Every figure on this page comes from a microbenchmark suite run on a real MatrixPortal S3 (CircuitPython 9.1.0). scrollkit.dev.performance_guide() returns the live table; device_benchmarks.json and matrixportal_s3_baseline.json hold the raw captures. They can't drift from the prose, because they aren't prose. Other supported boards carry their own profile; an uncalibrated board uses a labeled estimate until a baseline is captured (see Adding New Hardware).

The frame budget

The device targets 20 frames per second. That is your whole allowance: 50 milliseconds per frame, and not a millisecond more if you want the motion to stay smooth.

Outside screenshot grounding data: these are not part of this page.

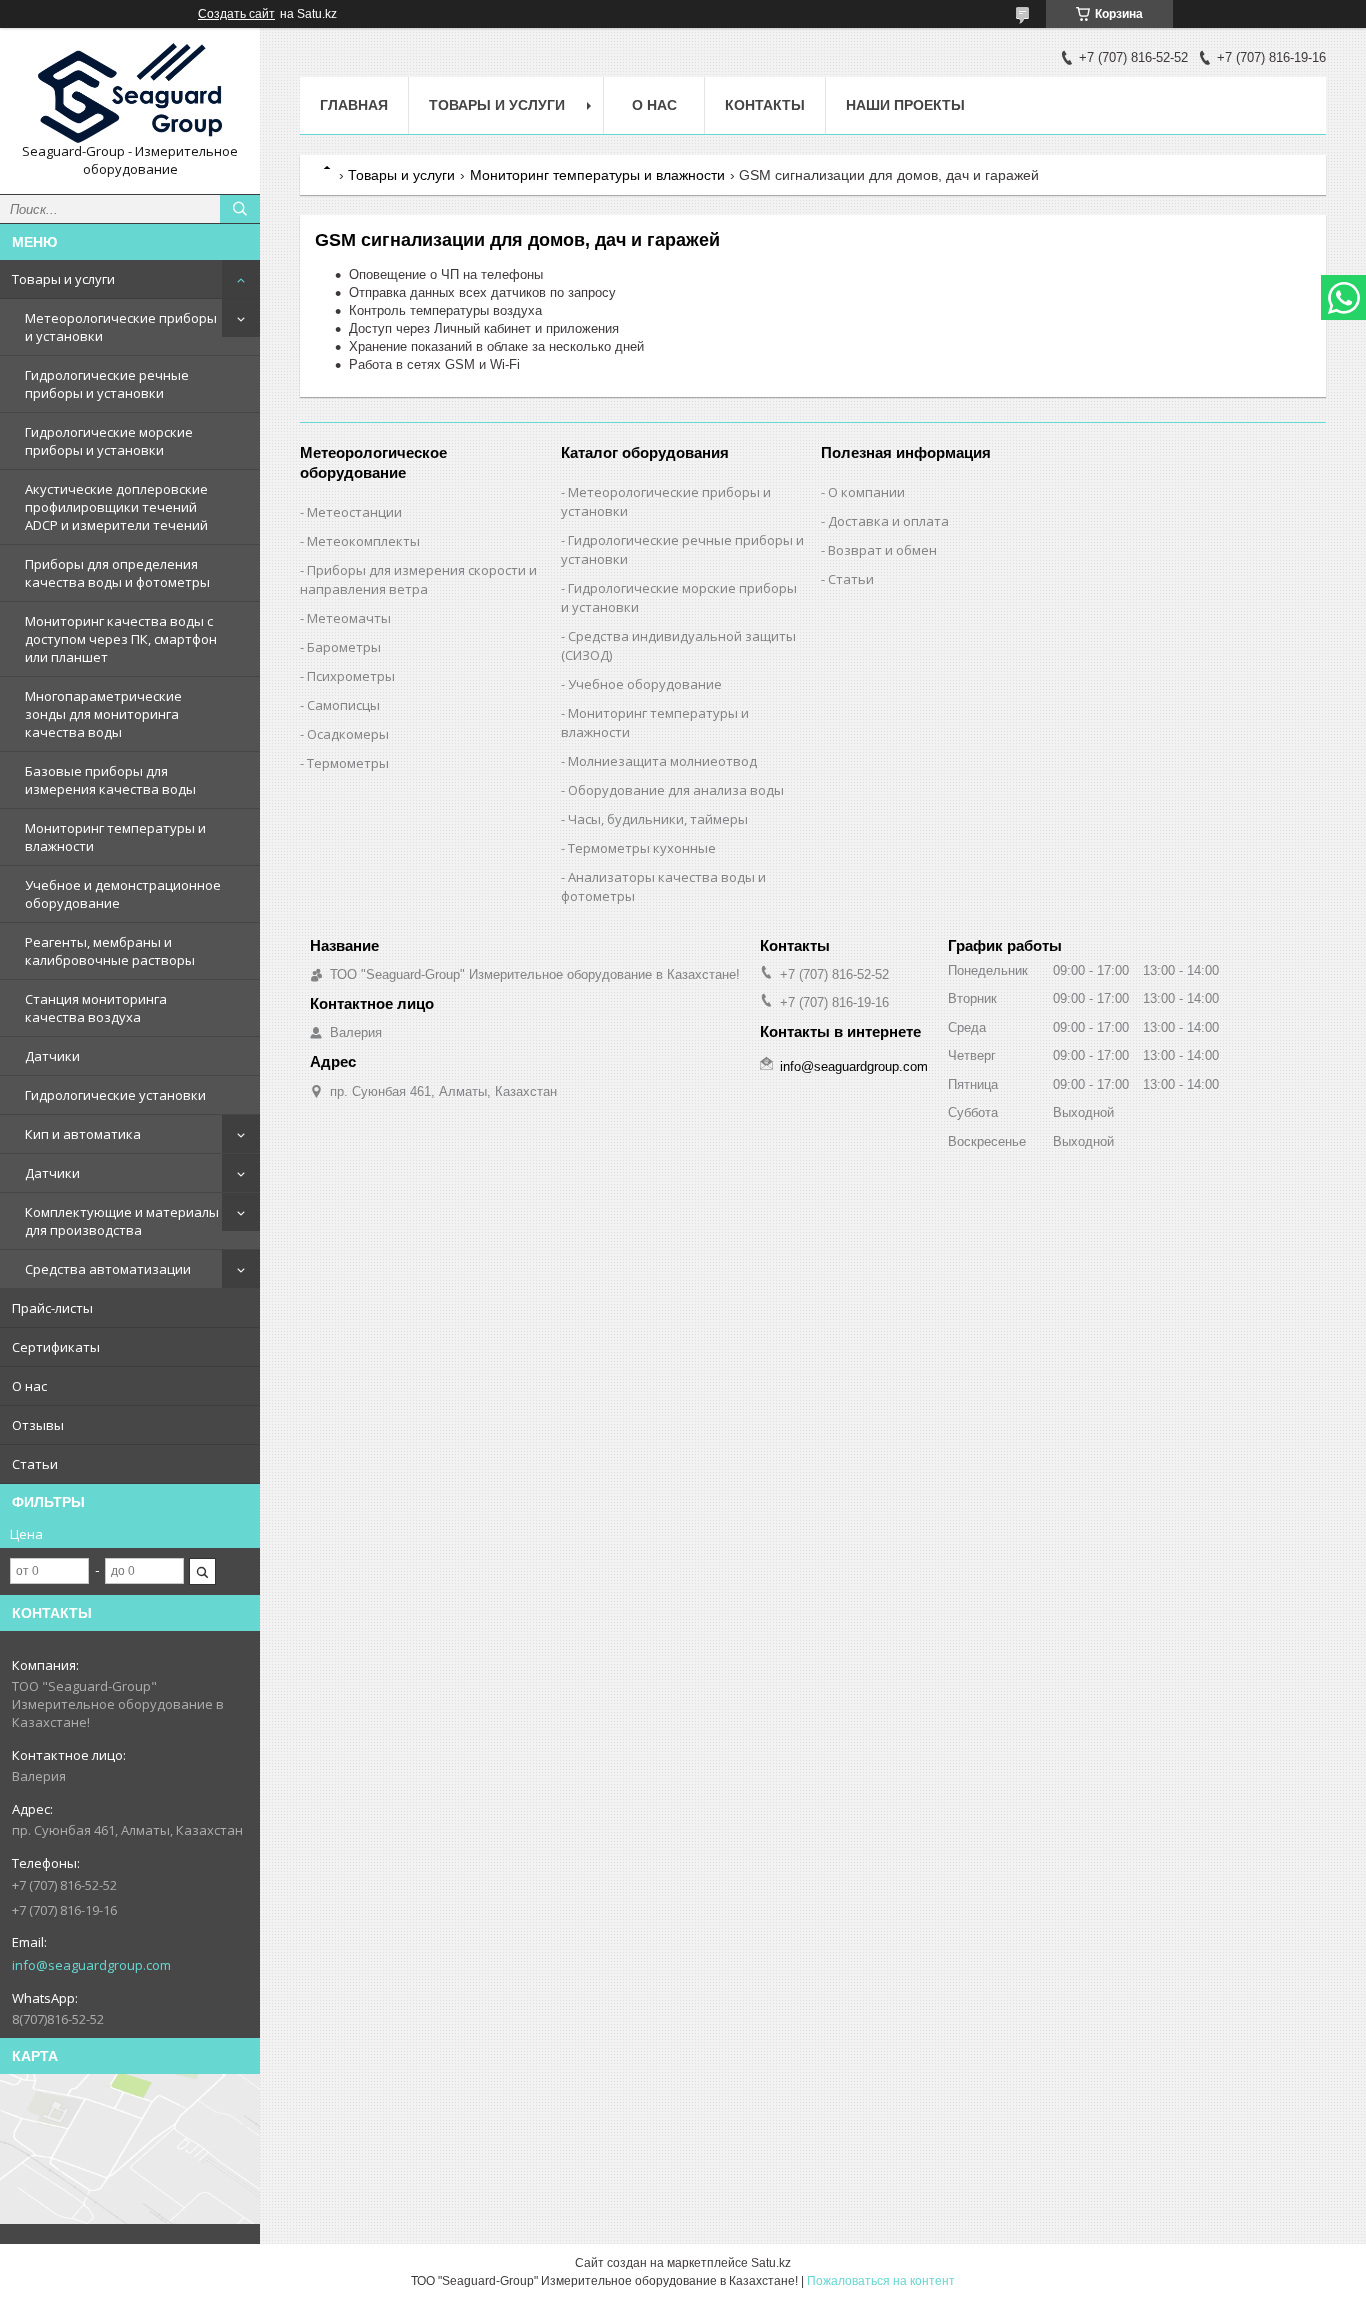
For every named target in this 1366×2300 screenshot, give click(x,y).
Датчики (52, 1056)
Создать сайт (236, 14)
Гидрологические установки (115, 1095)
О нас (29, 1386)
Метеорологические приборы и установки (121, 327)
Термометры (348, 763)
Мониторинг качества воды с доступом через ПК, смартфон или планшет (121, 639)
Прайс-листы (52, 1308)
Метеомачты (349, 618)
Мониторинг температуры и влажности (115, 837)
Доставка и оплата (888, 521)
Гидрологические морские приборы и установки (109, 441)
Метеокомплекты (363, 541)
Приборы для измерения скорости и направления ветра (418, 579)
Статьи (35, 1464)
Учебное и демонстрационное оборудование (123, 894)
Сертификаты (56, 1347)
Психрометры (351, 676)
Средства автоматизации (108, 1269)
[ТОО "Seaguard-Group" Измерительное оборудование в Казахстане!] (130, 93)
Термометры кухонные (642, 848)
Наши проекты (905, 105)
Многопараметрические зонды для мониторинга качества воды (103, 714)
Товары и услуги (63, 279)
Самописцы (343, 705)
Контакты (765, 105)
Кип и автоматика (83, 1134)
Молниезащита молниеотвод (662, 761)
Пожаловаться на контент (881, 2281)
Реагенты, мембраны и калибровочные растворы (110, 951)
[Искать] (240, 209)
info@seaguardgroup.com (91, 1965)
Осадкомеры (348, 734)
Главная (354, 105)
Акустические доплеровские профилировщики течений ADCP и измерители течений (116, 507)
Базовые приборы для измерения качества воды (110, 780)
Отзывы (38, 1425)
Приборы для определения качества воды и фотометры (117, 573)
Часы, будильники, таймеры (658, 819)
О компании (866, 492)
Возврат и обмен (882, 550)
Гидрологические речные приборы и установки (107, 384)
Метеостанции (354, 512)
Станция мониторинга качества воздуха (96, 1008)
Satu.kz (771, 2263)
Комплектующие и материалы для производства (122, 1221)
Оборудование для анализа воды (676, 790)
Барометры (344, 647)
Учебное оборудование (645, 684)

Some of that is already spent before your code does anything. Every single frame pays for one display.refresh(), which pushes the framebuffer out to the panel. At the default bit_depth=4 that costs about 4.5 ms. It is a floor you cannot get under, a tax on simply being powered on. Whatever your app actually does (move text, paint a transition, fly a swarm of birds across the screen) has to fit in what's left.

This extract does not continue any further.